Text passage.
But more than that I'm frustrated by the UI and search. I don't know if that's
why Hulu lost its place in a Netflix world, but it's certainly why its losing
its place in mine.

------
jinushaun
It's all been stated before. With Netflix I can watch anything I want whenever
I want on whatever device I want with no ads. That's worth paying for. You
can't get that with Hulu's limited selection and web-only viewing experience.
I don't mind missing out on current episodes because I have hundreds of
thousands of other stuff to watch. In the current episode space, Hulu also
competes with the networks themselves. ABC, CBS, Comedy Central, etc all have
their own streaming video websites.

------
krosaen
I recently cancelled my netflix (streaming) subscription because the selection
isn't very good. Until I can watch the current a-list TV shows and movies, it
just seems like a constant compromise not worth making. Instead I watch hulu
or other online streaming for TV shows, and rent movies from amazon on demand
(much much better selection for recent releases). Then again, I have a mac
mini hooked up to my TV so it's no problem watching any internet streaming
video on it.

Dataset extract.
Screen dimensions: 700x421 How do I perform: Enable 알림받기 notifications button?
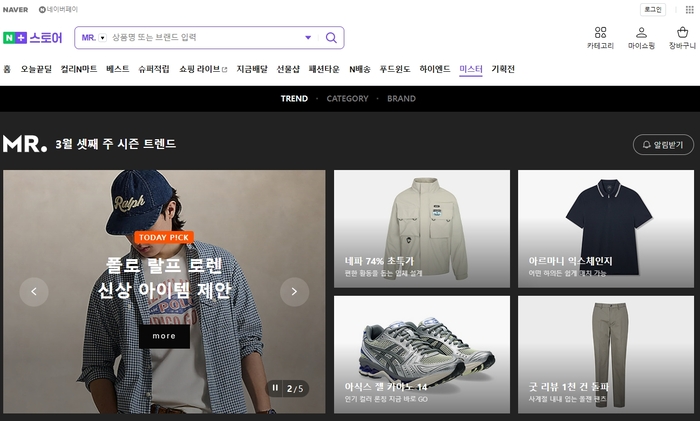[x=663, y=145]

Task directions.
Answer these questions from the forum thread about Hulu and Netflix:
(a) What two things frustrate the first writer about Hulu?
(b) Which networks does jinushaun name as having their own streaming video websites?
(c) Where does krosaen rent movies?
The listing is separate material, unrelated to the forum thread about Hulu and Netflix.

Response.
(a) The UI and search.
(b) ABC, CBS and Comedy Central.
(c) Amazon on demand.